_Dataset excerpts:_
-.-.-

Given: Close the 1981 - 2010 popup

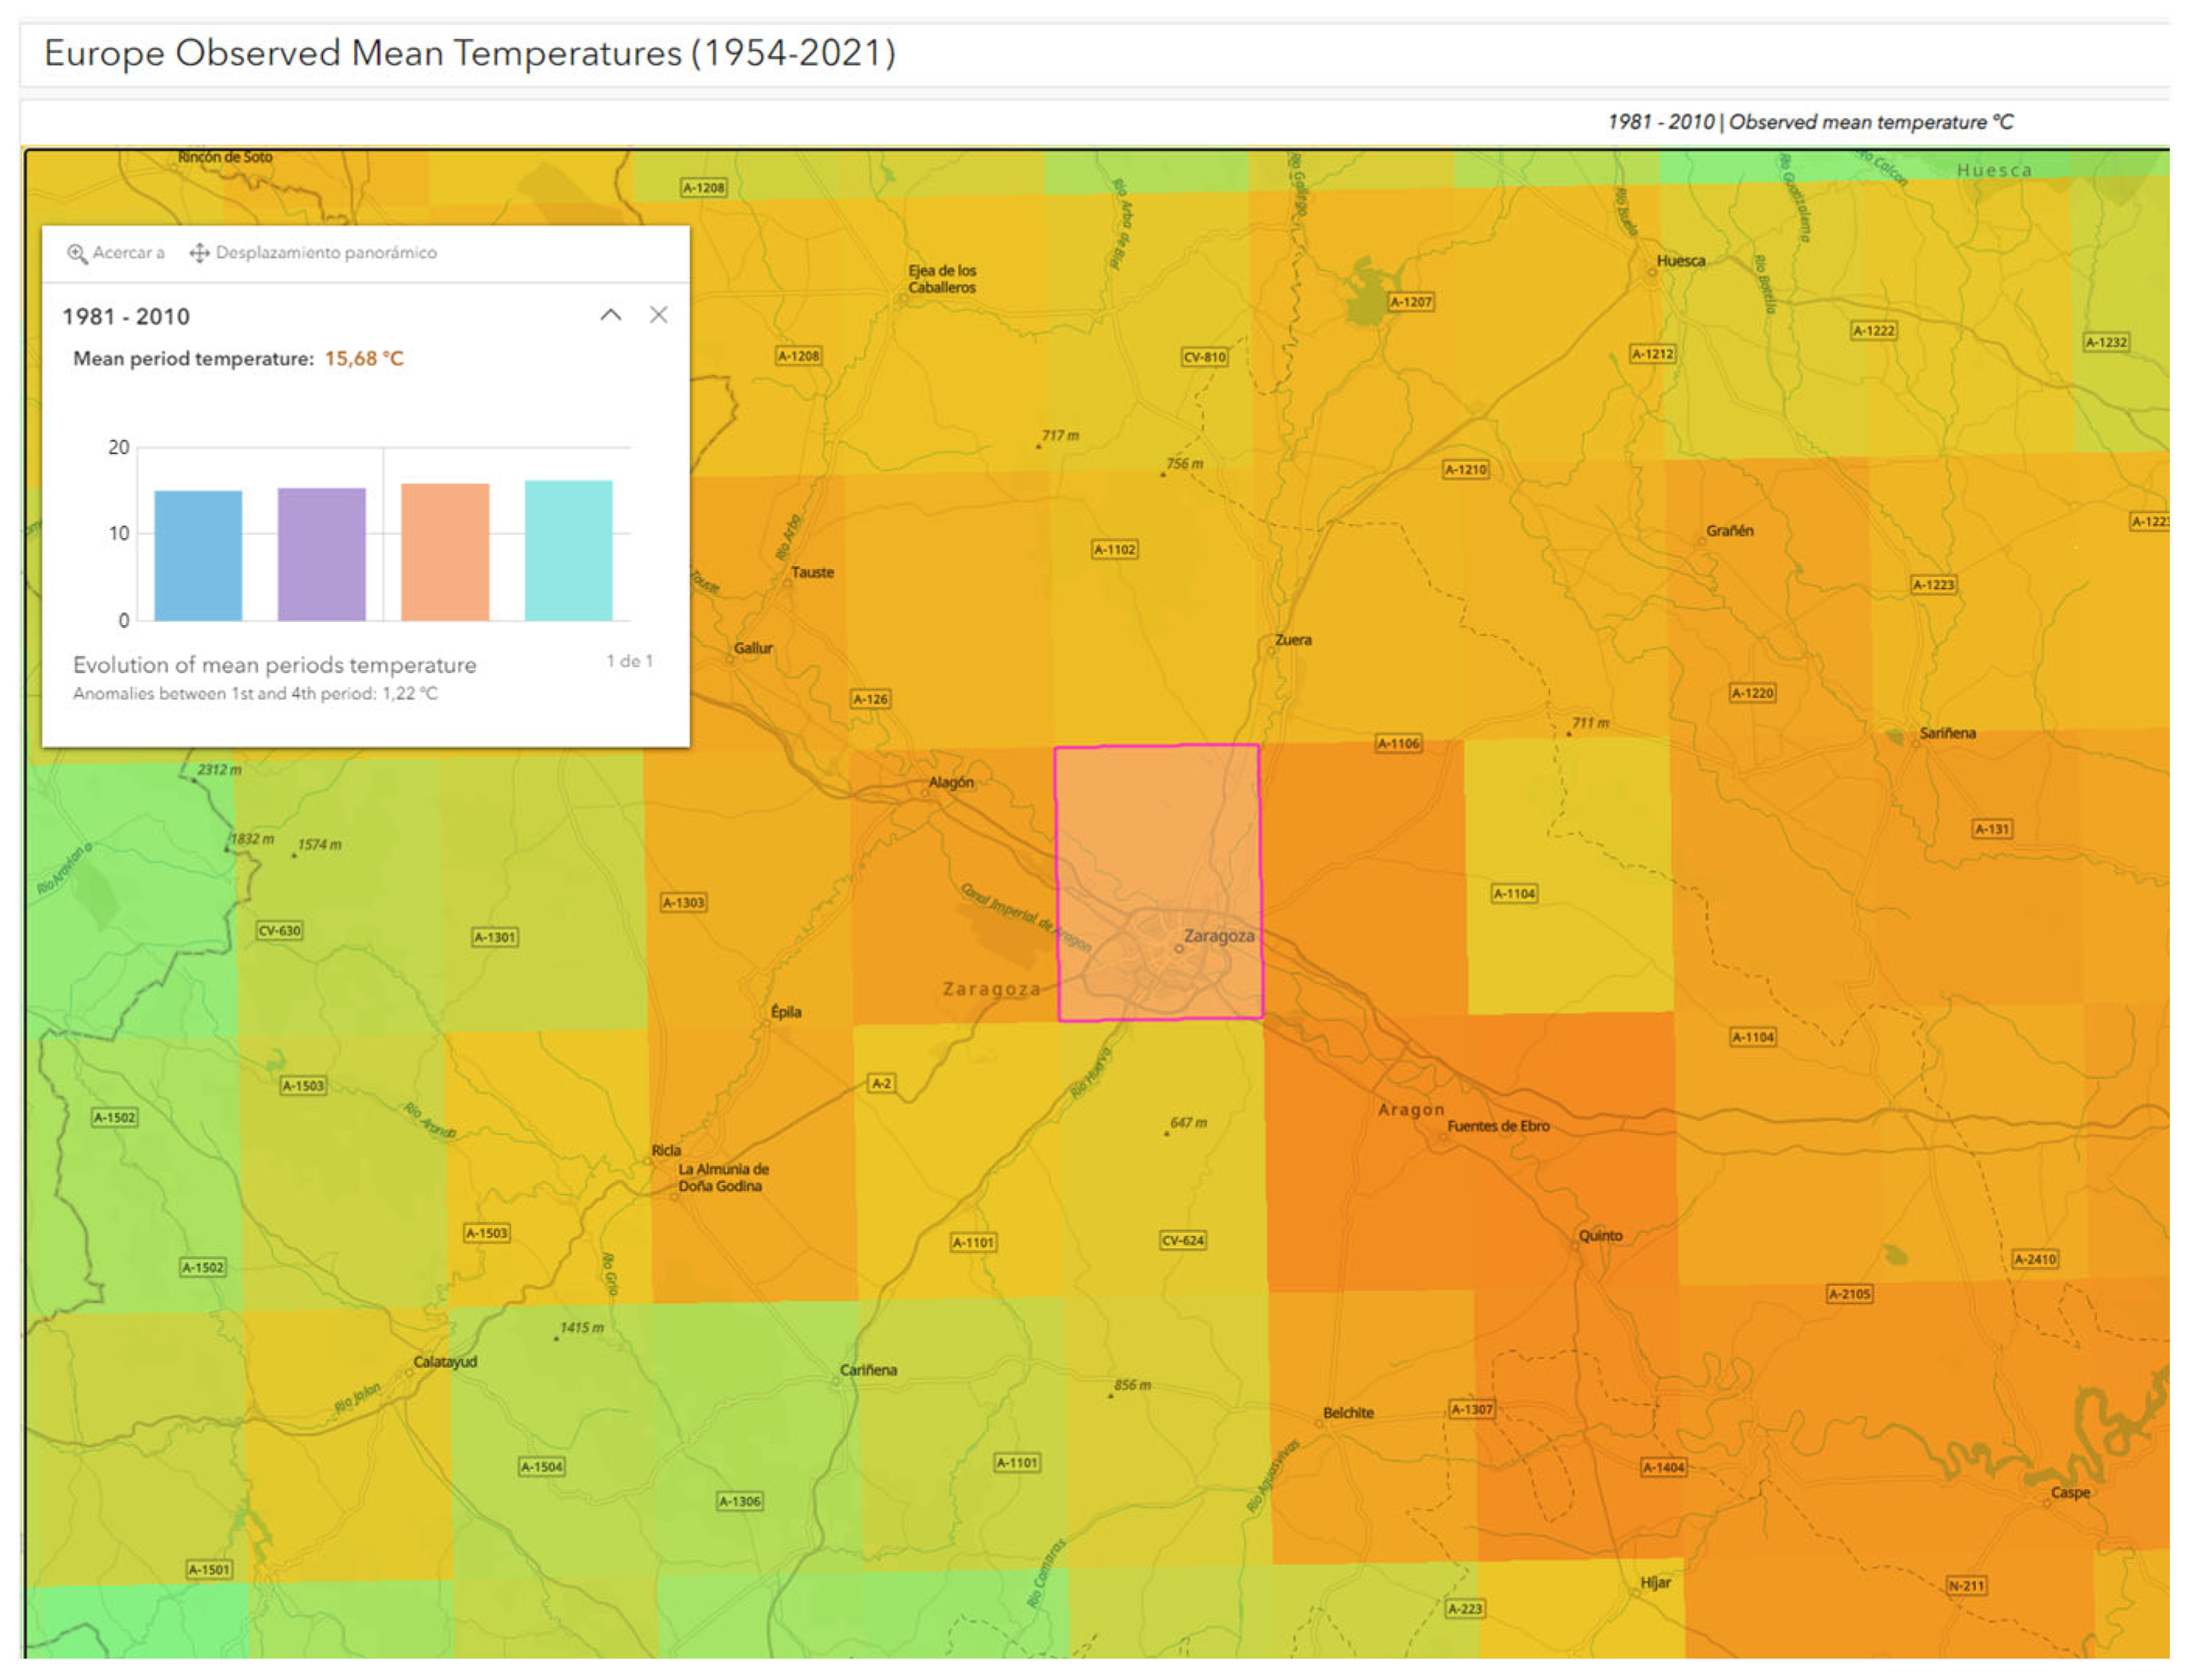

-.-.-

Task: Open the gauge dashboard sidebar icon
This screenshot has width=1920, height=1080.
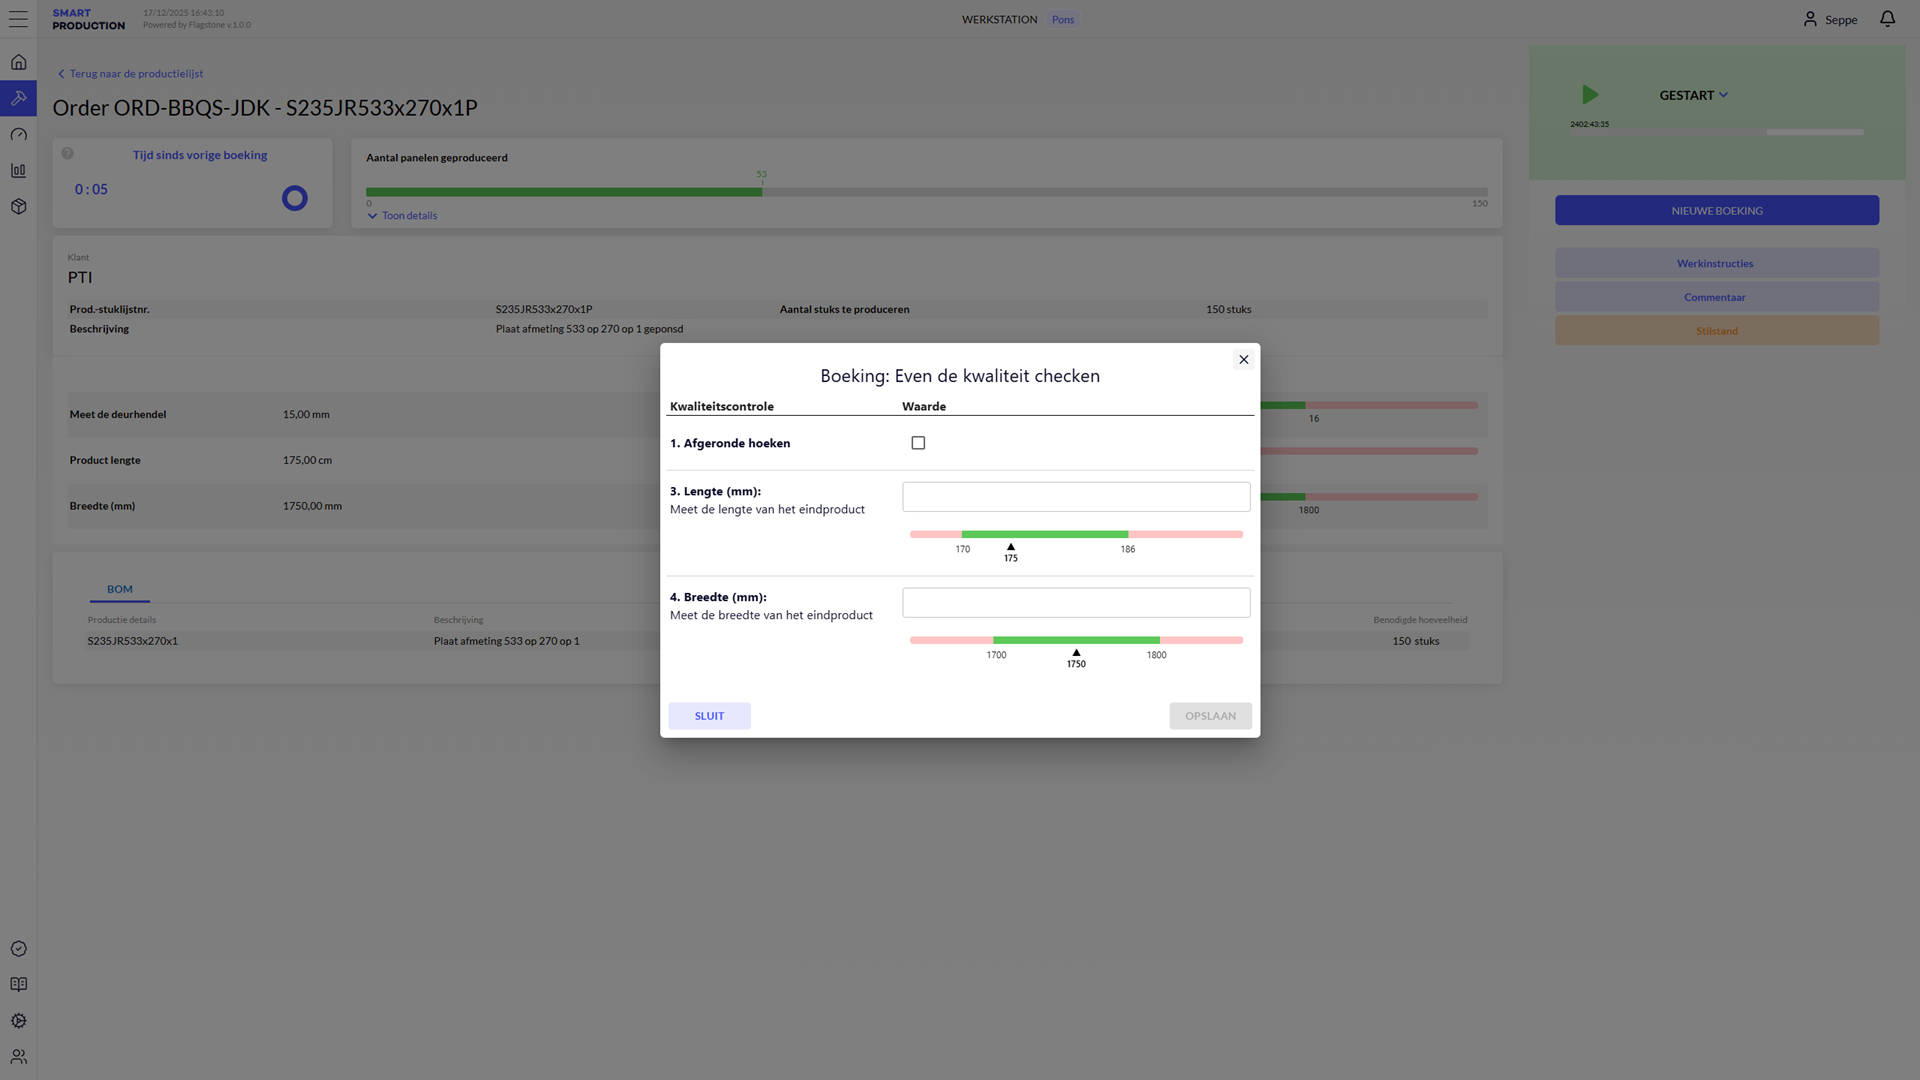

-.-.-

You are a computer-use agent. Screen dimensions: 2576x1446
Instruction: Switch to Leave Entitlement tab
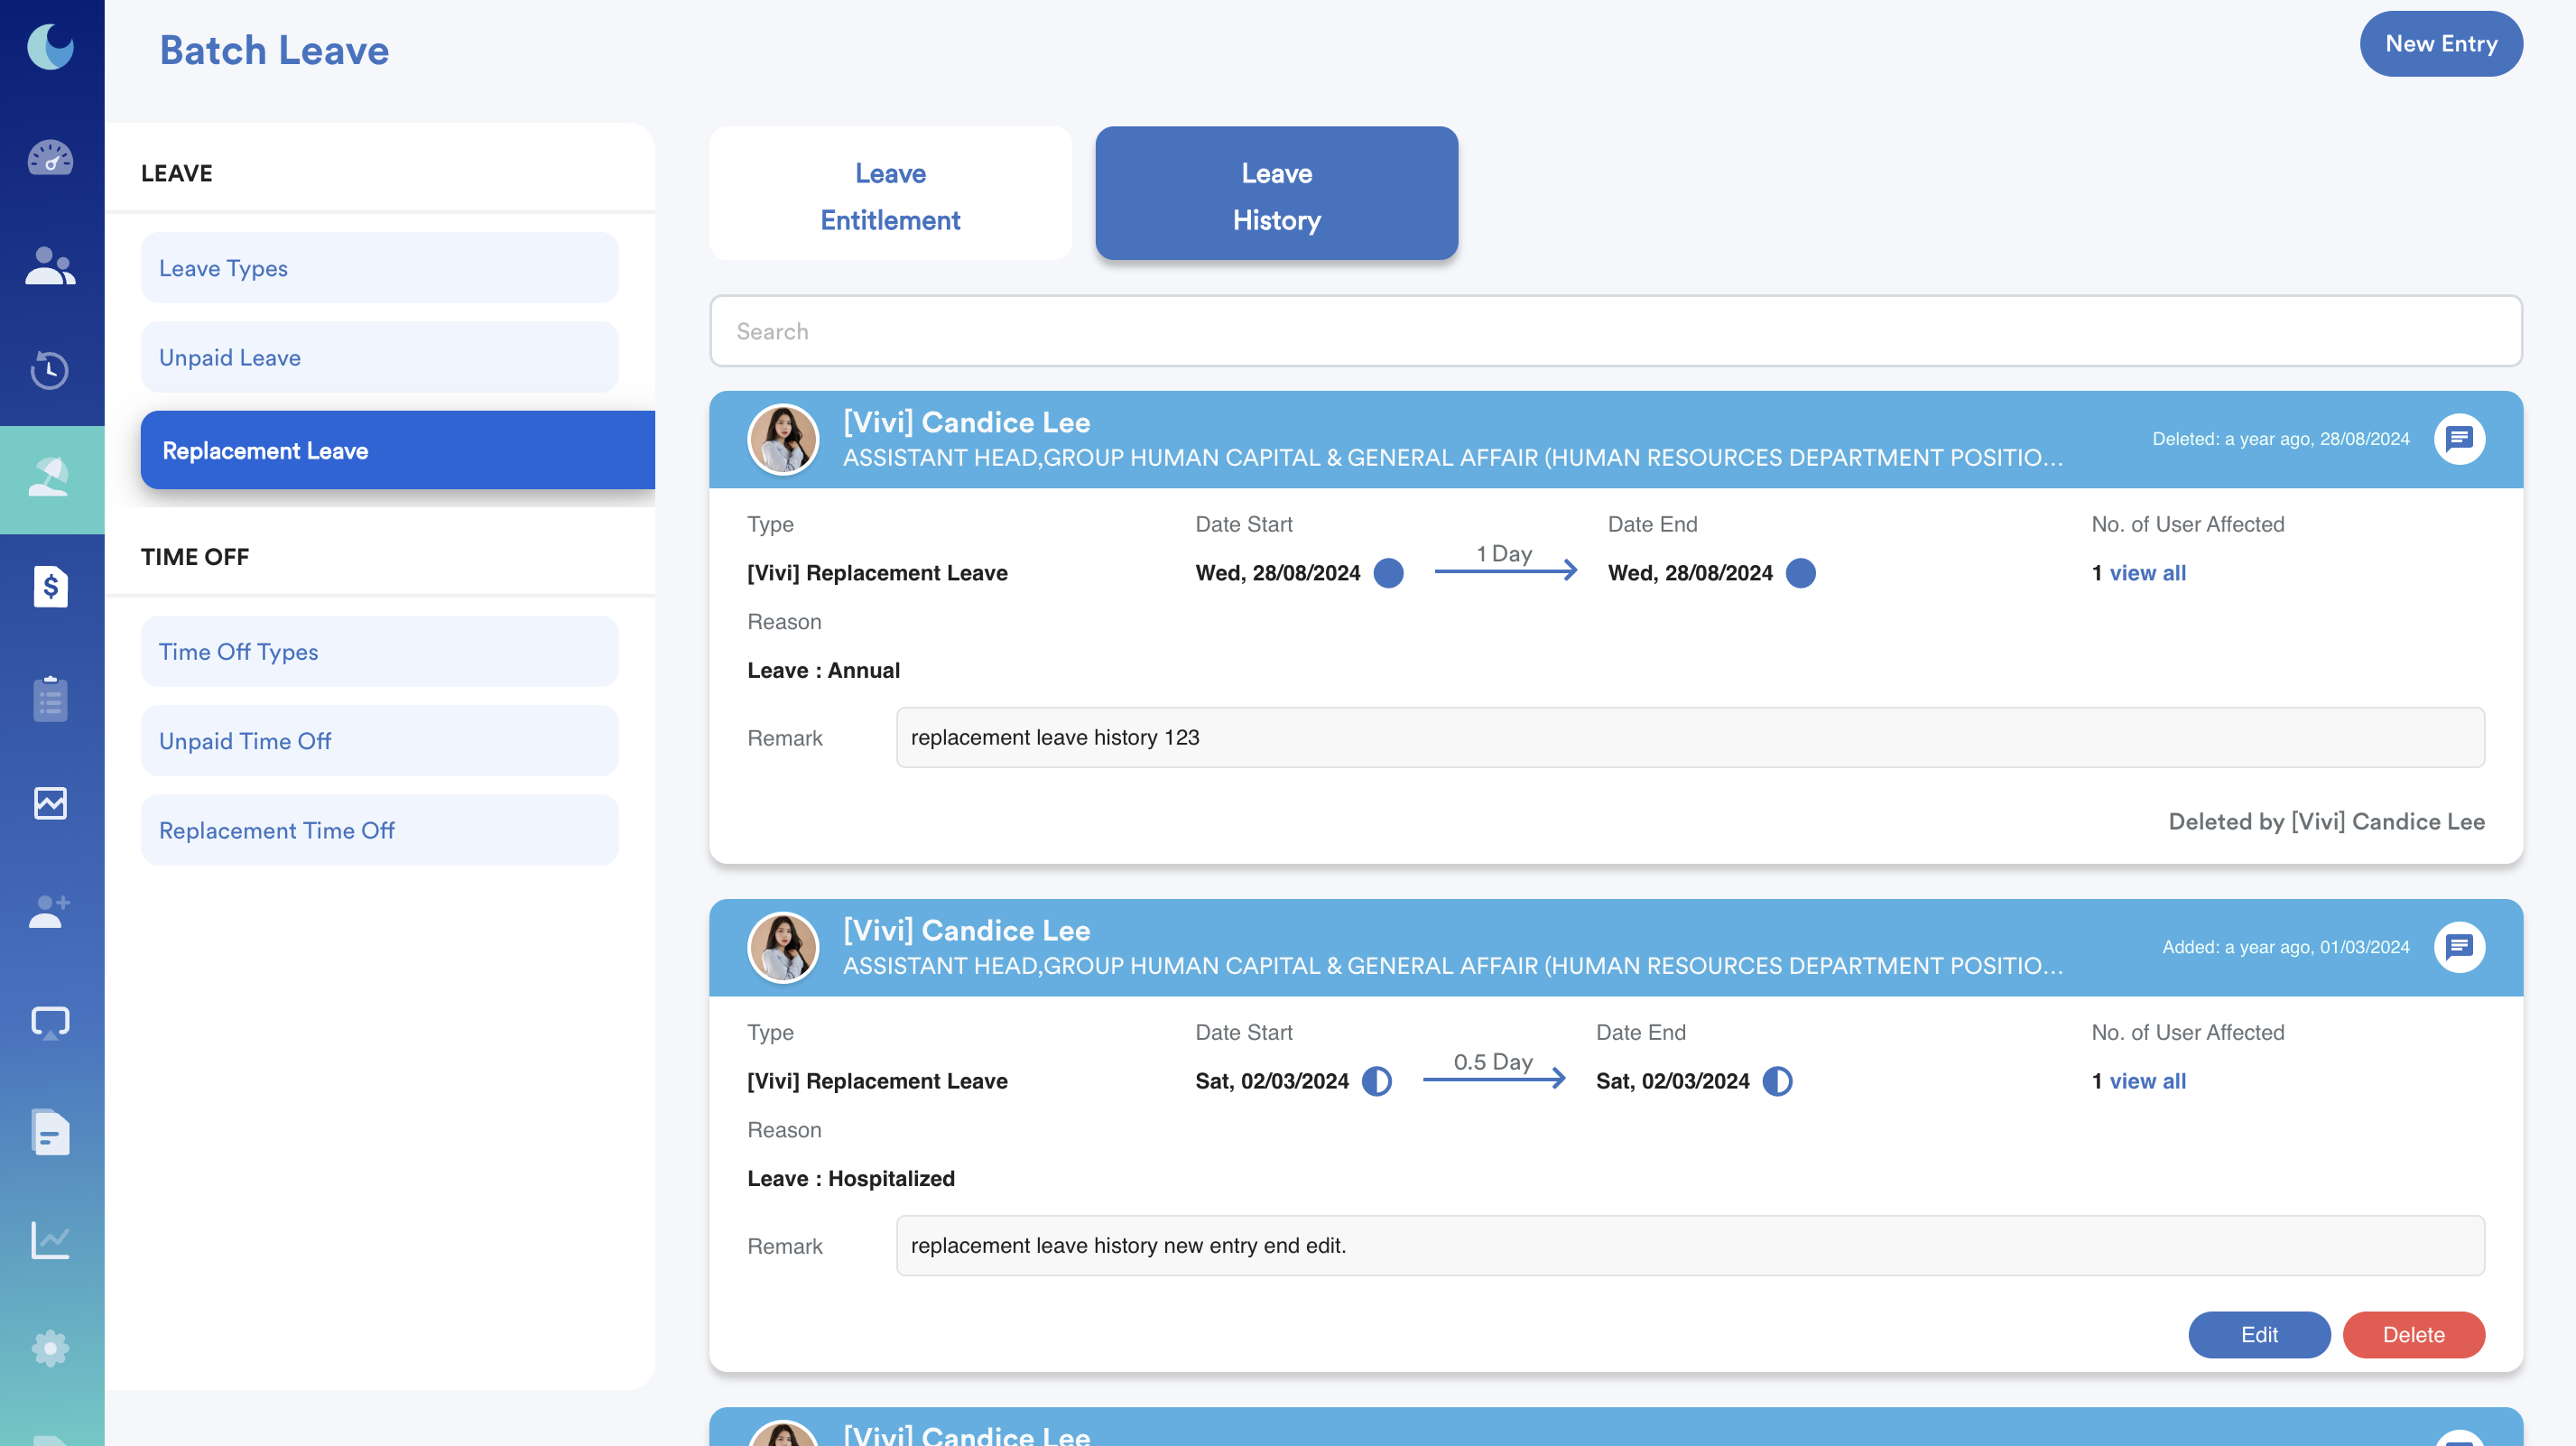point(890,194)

-.-.-

_Exercise details:_ Starting at the line above that holds "Task: Open the gauge dashboard sidebar icon" and ending at the line that holds "This screenshot has width=1920, height=1080.", transcribe each line exactly and include no other lines.

_Exercise result:_
Task: Open the gauge dashboard sidebar icon
This screenshot has width=1920, height=1080.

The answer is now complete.